How to call std function passed as template parameter to class?

Question

So I have a class like this

template <typename T>
class Foo{
public:
    Foo(T& outputProcessor):
        _output(outputProcessor){}
protected:
    void processData(int data){
        std::map<std::string,int> output;

        //T(output); ??
    }
    T& _output;
};

And then I'm creating it:

Foo< decltype (processOutput) >(processOutput)

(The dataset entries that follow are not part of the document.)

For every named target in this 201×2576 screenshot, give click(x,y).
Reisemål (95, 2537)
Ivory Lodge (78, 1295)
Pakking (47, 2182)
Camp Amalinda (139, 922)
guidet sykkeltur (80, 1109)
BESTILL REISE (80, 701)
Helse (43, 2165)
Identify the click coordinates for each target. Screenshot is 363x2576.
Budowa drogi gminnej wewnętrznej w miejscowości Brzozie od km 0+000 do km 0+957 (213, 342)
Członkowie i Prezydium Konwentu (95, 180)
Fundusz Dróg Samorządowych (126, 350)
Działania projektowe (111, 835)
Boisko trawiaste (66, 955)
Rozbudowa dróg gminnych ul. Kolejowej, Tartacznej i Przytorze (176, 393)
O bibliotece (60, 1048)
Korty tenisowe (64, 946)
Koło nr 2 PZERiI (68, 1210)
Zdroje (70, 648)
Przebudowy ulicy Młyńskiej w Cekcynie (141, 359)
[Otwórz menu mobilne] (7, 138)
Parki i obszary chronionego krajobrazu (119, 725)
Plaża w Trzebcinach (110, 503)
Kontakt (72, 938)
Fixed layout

processOutput is defined as

std::function<void(std::map<std::string, int>)> processOutput;

Can I call T from Foo, and if yes, how?

Answer 1

As an alternative implementation, you can inherit privately from T as it follows:

template <typename T>
class Foo: private T {
public:
    Foo(T outputProcessor):
        T(std::move(outputProcessor)) { }
protected:
    void processData(int data) {
        std::map<std::string,int> output;
        (*this)(output);
        // Or: T::operator()(output);
    }
};

This way, the outputProcessor policy becomes part of the Foo class, as it ought to be.

You can still construct an instance of Foo as it follows:

int main() {
    std::function<void(std::map<std::string, int>)> processOutput = [](std::map<std::string, int>){};
    Foo< decltype (processOutput) > foo(processOutput);
}

Or using directly the lambda function:

int main() {
    auto processOutput = [](std::map<std::string, int>){};
    Foo< decltype (processOutput) > foo(processOutput);
}

No std::function is actually required to do that.

Answer 2

You can't call T, T is a type. You can call an instance of it, yes.

In your case, _output is an instance of T, so you can call it like a normal function:

_output(output); //Call function in '_output' and passes 'output' as parameter.